● Your objective: Please reproduce the Soft House article from "The Soft House embodies" up to and including "of the architecture.", word for word.
Selected excerpt Block Start
We shouldn’t approach resiliency as something you add on to a home once it’s already built—by slapping a solar panel on the roof, for example. Instead, we should integrate it into a home before it’s even built. That’s the idea behind the Soft House, a home developed by MIT architecture professor Sheila Kennedy and her team. Earlier this year, the Soft House took first place in the International Building Exhibition design competition. As a result, it may eventually become a model for homes around the world.
The Soft House embodies what Kennedy calls "soft architecture"—a theory that looks at energy infrastructure as a set of building materials instead of something separate from architecture. In practical terms, that means the house has an energy harvesting facade with built-in photovoltaic cells. A press release explains :
Just as a sunflower moves with the sun, the façade moves to capture the maximum amount of clean energy to power the housing units. At the same time, it casts shade in the summer and allows light to penetrate deep into the homes during the winter—saving the household energy year round. As it changes position, the responsive façade creates different shade patterns and views that become part of the architecture.
According to the Soft House website, the home can generate 16,000 watt-hours of electricity, or over half the daily energy needs of a typical U.S. home. There is, of course, plenty of room to upgrade the Soft House design as technology gets better.
The floor plan of the home is completely flexible. Want three bedrooms instead of two? The plumbing cores let you do that. Want a workshop in the garage? Also easily done.
The Soft House is currently on display in a model community in Wilhelmsburg Island, Germany. All the homes and workspaces there are being monitored—and eventually, occupants will join in.
Selected excerpt Block End
Supplied entries Block Start
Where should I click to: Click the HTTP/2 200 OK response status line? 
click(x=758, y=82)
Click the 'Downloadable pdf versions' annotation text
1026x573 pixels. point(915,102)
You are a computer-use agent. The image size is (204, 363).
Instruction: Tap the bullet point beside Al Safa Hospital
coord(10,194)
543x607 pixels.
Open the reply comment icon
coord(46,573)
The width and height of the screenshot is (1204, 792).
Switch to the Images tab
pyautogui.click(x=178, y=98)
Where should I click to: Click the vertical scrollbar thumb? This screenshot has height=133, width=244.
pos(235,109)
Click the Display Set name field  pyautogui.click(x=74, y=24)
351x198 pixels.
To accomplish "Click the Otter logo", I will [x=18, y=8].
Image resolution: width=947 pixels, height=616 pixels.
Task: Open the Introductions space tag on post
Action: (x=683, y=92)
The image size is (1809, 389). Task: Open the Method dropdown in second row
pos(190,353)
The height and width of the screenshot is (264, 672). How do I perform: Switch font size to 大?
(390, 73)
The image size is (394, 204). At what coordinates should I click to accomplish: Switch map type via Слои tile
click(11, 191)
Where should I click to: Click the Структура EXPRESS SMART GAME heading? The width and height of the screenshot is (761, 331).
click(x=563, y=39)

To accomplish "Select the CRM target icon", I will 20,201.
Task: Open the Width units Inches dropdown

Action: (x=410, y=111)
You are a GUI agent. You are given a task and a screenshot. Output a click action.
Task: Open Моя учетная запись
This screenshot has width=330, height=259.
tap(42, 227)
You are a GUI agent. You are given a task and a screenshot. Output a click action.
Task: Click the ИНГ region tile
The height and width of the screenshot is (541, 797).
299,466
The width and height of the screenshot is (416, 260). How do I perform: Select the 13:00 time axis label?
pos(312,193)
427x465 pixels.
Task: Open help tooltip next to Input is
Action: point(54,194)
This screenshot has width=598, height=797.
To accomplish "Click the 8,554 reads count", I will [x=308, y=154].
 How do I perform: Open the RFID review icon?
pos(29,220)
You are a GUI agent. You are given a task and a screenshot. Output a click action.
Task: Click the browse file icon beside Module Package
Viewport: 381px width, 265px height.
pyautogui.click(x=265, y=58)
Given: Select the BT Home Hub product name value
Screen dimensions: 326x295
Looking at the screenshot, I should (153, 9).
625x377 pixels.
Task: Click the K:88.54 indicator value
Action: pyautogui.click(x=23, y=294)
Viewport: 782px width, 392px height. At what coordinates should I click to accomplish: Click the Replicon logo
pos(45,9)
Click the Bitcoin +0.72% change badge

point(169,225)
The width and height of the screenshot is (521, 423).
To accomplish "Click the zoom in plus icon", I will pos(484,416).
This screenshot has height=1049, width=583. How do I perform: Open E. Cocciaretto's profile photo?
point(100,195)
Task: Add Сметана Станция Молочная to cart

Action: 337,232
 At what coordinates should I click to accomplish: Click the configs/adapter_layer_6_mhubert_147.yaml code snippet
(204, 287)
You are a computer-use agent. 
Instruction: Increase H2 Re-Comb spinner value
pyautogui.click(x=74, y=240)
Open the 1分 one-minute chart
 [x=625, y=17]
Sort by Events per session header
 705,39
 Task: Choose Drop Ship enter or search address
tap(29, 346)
Supplied entries Block End
● Completed task:
The Soft House embodies what Kennedy calls "soft architecture"—a theory that looks at energy infrastructure as a set of building materials instead of something separate from architecture. In practical terms, that means the house has an energy harvesting facade with built-in photovoltaic cells. A press release explains :
Just as a sunflower moves with the sun, the façade moves to capture the maximum amount of clean energy to power the housing units. At the same time, it casts shade in the summer and allows light to penetrate deep into the homes during the winter—saving the household energy year round. As it changes position, the responsive façade creates different shade patterns and views that become part of the architecture.